1 Thessalonians 1:1…
When Paul came to Thessalonica he must have been a sight to see.
Having been beaten and bloodied with stripes and imprisonment at Philippi, Paul and Silas appeared on the scene and began to preach in the synagogue, as was their usual custom.
Thessalonica at that time was a major city along the trade route from Rome to the east, about 200,000 in population.
Though the church Paul founded there was primarily gentile, there were many Jews in the city as a result of the first diaspora. Paul first sought to reach those Jews who had settled there.

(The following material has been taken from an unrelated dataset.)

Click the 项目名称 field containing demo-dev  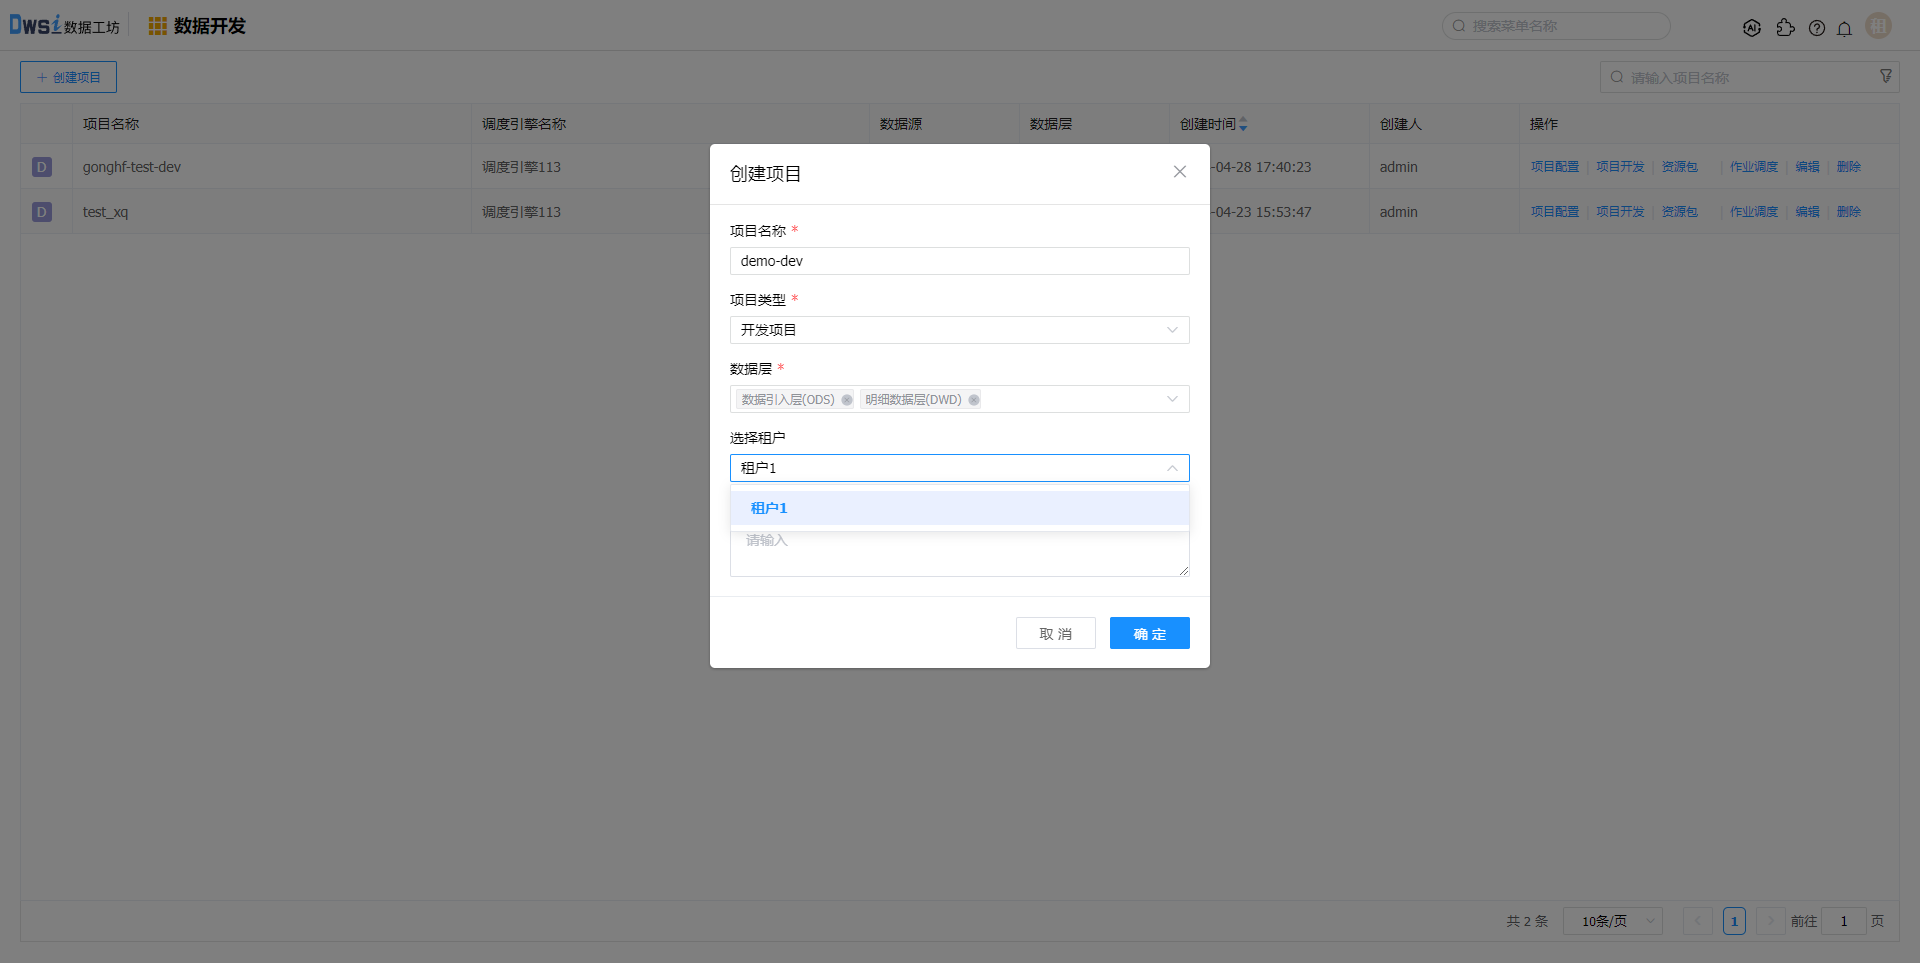coord(959,261)
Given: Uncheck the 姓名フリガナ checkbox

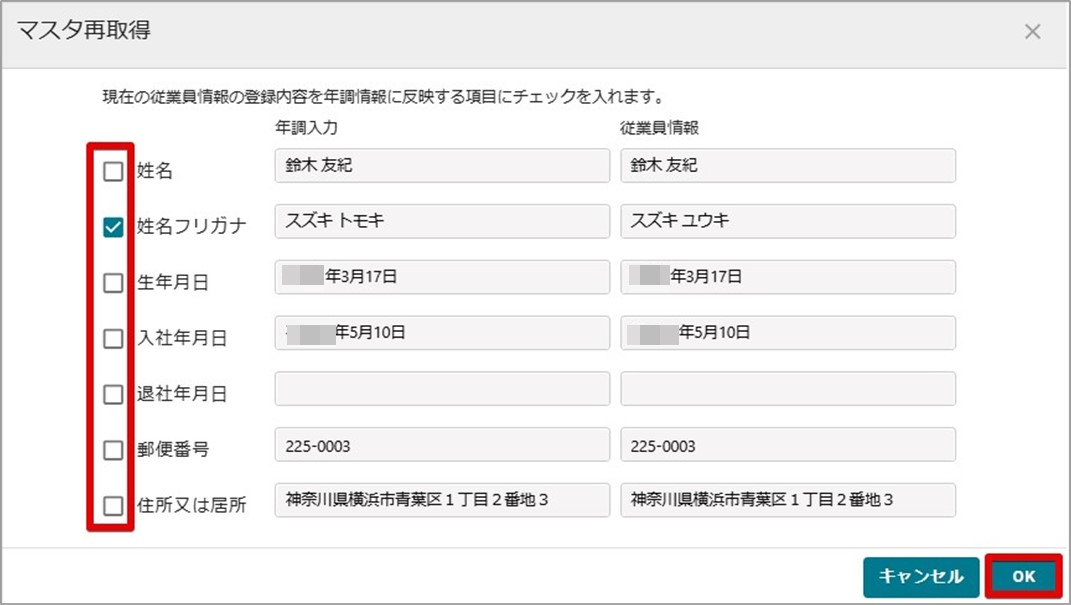Looking at the screenshot, I should [113, 227].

So here was this very battle-scarred little man, sent to them by Christ to preach the gospel, accompanied by another very battle-scarred companion. Having been rescued from the prison at Philippi by God, these were not men to be trifled with. Paul and Silas had a certainty about what they were doing, only recently enhanced greatly by how God had employed an earthquake at Philippi to affect their release from wrongful imprisonment, as well as the salvation of all those of the jailer’s house. It had been incredible.
But he was not long in the synagogue. For just three Sabbaths Paul had the opportunity to reason with them. Some, but apparently not many of the Jews were persuaded. But Luke informs us in Acts 17 a great multitude of devout Greeks, (perhaps Herodian Jews,) and many prominent women were persuaded to place their faith in Christ for salvation.
And so, in just a few brief weeks yet another church had been founded. Its impact spread far and wide immediately. The unbelieving Jews incited a riot to stop Paul’s ministry and drive him out of the city.
A very pertinent and infamous accusation was loudly made against Paul and his companions: “These men who have turned the world upside down have come here too.”
It seems the entire region of Macedonia had been affected by the gospel in such a short period of time it had become like a runaway wildfire, and the unbelieving Jews attempted to make certain that firey gospel would be immediately quenched. But while they succeeded in driving Paul and Silas out of the city, all they accomplished was spreading that same fire of the gospel message of Jesus Christ throughout all of Greece. (Paul headed next to Athens, and then to Corinth. He was never silenced by outrage expressed toward himself.)
After such a brief stint at Thessalonica, Paul felt the need to continue his instruction to this church he had just planted. And so, beginning a pattern he would follow through the remaining years of his ministry life, Paul wrote back to this church to provide further instruction and encouragement. It is believed his letter to this church was the first of his epistles to a church, and exists as the earliest of his preserved writings.